DATA FOR THIS EXERCISE:
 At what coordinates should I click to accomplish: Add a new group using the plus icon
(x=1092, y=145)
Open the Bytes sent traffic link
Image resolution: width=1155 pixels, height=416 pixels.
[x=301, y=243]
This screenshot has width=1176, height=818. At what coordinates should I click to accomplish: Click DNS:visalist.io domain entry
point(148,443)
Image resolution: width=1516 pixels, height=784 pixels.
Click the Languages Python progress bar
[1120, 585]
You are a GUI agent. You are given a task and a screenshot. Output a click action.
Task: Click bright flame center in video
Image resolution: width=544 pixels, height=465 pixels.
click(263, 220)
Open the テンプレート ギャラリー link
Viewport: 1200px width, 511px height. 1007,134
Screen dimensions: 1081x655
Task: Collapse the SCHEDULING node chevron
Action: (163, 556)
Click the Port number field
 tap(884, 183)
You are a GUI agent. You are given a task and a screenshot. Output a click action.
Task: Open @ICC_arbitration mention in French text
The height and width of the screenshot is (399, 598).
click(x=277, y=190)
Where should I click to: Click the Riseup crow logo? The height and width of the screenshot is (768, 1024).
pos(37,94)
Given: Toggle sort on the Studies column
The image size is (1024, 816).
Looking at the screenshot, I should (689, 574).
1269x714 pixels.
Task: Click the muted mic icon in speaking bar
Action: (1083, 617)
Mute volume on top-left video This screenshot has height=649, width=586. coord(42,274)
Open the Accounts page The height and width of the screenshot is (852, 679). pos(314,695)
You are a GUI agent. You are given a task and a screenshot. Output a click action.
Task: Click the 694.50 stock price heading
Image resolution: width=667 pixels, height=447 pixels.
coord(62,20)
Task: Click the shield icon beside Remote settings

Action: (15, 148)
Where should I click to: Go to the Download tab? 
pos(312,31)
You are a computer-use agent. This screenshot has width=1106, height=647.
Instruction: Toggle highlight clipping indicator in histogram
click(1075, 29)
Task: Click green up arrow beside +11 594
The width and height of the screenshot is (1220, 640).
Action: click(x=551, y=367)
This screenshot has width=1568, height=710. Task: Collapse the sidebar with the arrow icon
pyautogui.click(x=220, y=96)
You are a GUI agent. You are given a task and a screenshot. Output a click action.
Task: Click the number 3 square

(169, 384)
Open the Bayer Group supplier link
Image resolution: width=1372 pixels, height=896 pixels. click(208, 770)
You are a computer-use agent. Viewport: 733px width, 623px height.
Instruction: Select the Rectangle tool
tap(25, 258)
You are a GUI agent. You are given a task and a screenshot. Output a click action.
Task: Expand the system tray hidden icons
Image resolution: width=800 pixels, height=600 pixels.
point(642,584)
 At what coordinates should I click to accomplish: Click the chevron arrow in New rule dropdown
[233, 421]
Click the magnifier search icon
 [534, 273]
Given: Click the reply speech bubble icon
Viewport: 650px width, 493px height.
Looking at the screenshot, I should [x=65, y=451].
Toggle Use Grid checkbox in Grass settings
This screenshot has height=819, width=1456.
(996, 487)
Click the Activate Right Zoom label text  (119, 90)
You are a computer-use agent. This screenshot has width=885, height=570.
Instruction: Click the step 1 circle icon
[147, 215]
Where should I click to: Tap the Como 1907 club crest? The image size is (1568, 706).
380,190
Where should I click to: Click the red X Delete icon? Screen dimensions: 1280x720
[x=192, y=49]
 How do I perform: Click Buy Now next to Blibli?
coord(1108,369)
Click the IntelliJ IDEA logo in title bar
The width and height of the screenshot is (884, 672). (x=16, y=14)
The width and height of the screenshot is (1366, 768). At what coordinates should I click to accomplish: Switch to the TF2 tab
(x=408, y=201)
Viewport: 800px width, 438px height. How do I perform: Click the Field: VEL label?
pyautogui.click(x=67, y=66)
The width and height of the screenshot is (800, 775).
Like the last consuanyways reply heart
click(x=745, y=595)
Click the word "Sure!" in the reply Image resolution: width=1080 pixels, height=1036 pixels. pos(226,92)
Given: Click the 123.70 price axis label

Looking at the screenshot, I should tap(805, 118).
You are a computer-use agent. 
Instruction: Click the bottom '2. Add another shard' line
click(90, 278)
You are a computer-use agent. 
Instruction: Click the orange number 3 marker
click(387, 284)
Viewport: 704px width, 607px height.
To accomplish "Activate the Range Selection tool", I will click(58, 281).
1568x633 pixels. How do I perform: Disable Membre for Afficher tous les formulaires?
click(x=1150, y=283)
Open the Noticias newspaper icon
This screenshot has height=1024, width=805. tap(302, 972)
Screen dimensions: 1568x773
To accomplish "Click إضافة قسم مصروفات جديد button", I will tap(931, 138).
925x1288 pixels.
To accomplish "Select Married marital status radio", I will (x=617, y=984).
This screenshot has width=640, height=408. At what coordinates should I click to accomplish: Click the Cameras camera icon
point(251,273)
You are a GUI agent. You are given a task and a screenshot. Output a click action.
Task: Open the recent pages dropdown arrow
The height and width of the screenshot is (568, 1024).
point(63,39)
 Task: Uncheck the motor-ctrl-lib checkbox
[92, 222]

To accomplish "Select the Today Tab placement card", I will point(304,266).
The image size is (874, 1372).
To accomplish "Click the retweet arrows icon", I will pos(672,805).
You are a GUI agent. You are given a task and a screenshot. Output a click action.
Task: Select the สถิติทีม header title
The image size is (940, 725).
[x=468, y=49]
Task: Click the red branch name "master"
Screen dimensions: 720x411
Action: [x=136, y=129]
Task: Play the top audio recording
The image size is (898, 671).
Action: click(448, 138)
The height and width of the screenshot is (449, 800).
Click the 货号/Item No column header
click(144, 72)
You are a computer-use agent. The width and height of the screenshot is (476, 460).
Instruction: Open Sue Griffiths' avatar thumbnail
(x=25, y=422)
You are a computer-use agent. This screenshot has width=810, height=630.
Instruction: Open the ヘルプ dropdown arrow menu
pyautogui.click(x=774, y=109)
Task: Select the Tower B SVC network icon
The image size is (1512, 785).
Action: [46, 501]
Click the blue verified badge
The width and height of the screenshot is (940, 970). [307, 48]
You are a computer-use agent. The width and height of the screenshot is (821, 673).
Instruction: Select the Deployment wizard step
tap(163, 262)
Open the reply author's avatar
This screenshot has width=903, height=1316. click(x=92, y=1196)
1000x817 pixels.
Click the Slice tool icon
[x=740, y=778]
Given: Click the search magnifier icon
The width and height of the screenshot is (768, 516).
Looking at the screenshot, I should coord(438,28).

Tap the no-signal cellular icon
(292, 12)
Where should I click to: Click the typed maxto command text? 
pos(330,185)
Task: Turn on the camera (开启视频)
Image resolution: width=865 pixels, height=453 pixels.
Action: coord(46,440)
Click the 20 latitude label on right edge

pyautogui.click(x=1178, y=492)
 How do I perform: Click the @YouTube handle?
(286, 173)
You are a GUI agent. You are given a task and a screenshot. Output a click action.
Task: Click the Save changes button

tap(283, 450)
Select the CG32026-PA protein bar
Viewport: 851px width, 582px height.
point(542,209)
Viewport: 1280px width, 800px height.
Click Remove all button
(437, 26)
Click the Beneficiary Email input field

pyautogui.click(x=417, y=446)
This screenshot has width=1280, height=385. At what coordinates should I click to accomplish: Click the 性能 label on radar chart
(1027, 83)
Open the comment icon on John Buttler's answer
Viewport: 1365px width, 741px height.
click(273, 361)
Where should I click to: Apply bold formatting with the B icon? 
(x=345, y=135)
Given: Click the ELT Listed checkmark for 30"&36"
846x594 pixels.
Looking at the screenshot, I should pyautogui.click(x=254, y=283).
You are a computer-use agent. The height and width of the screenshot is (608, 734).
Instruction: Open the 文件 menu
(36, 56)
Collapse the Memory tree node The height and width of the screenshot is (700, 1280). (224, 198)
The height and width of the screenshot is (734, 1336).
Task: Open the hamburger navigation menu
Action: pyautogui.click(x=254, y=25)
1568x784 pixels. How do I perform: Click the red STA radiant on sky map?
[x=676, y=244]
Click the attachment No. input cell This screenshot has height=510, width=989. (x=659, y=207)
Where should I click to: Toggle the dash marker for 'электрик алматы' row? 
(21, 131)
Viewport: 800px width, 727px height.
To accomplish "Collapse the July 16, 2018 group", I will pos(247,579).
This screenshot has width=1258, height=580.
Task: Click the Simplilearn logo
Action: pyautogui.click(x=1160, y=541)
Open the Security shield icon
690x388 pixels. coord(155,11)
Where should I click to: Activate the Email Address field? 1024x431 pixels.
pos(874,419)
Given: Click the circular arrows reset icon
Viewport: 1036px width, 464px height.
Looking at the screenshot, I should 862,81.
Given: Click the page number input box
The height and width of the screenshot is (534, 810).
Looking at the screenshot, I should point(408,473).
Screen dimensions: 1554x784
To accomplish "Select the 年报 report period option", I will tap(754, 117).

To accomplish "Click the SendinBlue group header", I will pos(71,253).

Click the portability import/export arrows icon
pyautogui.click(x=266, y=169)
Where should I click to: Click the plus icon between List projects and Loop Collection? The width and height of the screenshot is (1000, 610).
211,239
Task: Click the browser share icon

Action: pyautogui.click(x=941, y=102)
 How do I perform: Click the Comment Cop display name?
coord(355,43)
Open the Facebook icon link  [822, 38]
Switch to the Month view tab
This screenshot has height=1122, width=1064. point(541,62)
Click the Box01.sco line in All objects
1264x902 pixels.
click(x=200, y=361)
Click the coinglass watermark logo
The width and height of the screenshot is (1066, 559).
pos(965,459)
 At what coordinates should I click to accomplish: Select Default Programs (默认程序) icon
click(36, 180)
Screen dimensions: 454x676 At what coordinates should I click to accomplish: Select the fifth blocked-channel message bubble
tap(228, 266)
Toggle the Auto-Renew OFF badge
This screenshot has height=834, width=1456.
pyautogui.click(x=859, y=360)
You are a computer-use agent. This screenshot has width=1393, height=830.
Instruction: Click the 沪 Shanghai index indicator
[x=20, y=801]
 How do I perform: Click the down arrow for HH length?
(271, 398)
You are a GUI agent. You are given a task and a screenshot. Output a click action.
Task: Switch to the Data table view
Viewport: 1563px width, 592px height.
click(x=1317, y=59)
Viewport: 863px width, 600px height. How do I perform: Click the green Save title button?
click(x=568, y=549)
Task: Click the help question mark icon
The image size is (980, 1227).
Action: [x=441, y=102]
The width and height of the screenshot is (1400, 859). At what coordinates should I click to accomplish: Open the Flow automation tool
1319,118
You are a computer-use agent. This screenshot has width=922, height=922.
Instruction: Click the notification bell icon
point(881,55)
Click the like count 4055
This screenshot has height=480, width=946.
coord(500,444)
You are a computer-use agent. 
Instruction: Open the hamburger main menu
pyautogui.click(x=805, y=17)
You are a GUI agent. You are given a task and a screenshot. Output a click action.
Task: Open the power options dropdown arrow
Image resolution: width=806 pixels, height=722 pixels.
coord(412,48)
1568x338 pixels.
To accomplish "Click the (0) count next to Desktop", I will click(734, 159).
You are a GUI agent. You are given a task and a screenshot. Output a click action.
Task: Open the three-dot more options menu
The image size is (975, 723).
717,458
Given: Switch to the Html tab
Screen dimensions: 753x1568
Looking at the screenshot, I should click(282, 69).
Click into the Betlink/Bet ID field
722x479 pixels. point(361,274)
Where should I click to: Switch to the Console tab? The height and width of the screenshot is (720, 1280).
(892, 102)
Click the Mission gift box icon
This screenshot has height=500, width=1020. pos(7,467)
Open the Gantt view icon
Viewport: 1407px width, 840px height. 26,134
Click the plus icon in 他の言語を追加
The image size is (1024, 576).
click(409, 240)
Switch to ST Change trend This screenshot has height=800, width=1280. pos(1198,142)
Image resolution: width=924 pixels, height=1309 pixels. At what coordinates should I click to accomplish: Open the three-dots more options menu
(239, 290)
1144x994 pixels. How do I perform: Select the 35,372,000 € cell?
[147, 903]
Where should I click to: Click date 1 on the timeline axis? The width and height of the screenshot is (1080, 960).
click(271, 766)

WORK REQUEST: Where does "video" appear in the listing? Show every line that has it.

SOLUTION FOR THIS PROBLEM:
Task: Click bright flame center in video
Mute volume on top-left video This screenshot has height=649, width=586. coord(42,274)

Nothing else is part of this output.